E-Posta Pazarlama, Segmentasyon, Yeni Başlayanlar İçin

B2B E-posta Pazarlamada Müşterilerinizle Etkileşim Sağlamanın 3 Yolu

Dijital pazarlamayla ilgili yapılan araştırmalarda da belirtildiği gibi B2B için en çok kullanılan ve tartışmasız en kritik iletişim kanalı e-posta pazarlamadır. Bununla birlikte maalesef markaların çoğu, e-posta pazarlaması yaparken tüketicileri etkileşime teşvik etmiyor, hatta birçok marka “No Reply” etiketi kullanarak tüketicilerin etkileşime geçmelerini açıkça engelliyor. Bu durumun zararlarını anlamak ve karşılaştırma yapmak için, diğer kanallar üzerinde kendi talep ettiğiniz etkileşim çeşitlerini hatırlayın:

  • Blog yazıyorsanız yorum istersiniz.
  • Sosyal medya gönderilerinizde, yanıt istersiniz.
  • Webinarınızda gerçek zamanlı sorular beklersiniz.
  • Ziyaretçiler web sitenize geldiğinde onları canlı sohbet üzerinden soru sormaya yönlendirirsiniz.
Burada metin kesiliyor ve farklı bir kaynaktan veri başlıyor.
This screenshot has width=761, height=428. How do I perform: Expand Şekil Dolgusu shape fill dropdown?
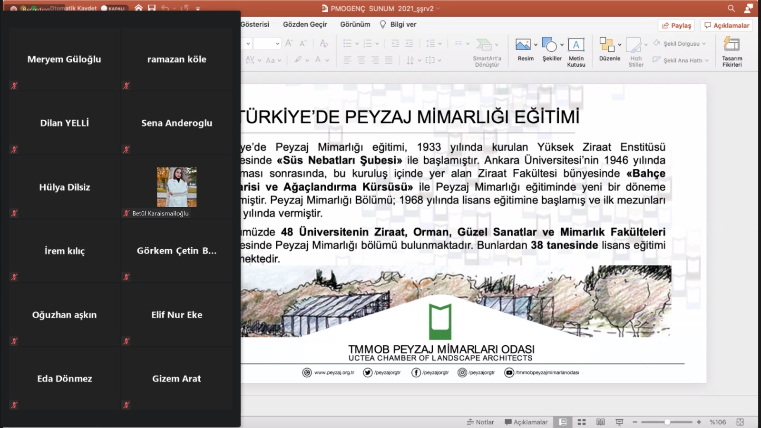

Tüm bu kanallarda, müşterilerinizle çeşitli etkileşim isteklerinde bulunarak, karşılıklı iletişim kuruyorsunuz. Öyleyse neden B2B iletişim kuran markaların çoğu, müşterilerini yanıtlama, geri bildirim veya sohbet başlatma seçeneklerini sunarak etkileşime davet etmiyor? Ne yazık ki bu durum, geçmişten günümüze hatalı uygulanarak gelmiş, ancak günümüzün şartlarında mutlaka çift yönlü bir etkileşime evrilmeliyiz.

Tek yönlü bir e-posta kampanyasından, çift yönlü ve etkileşimli bir e-posta iletişimine nasıl geçiş yapabilirsiniz?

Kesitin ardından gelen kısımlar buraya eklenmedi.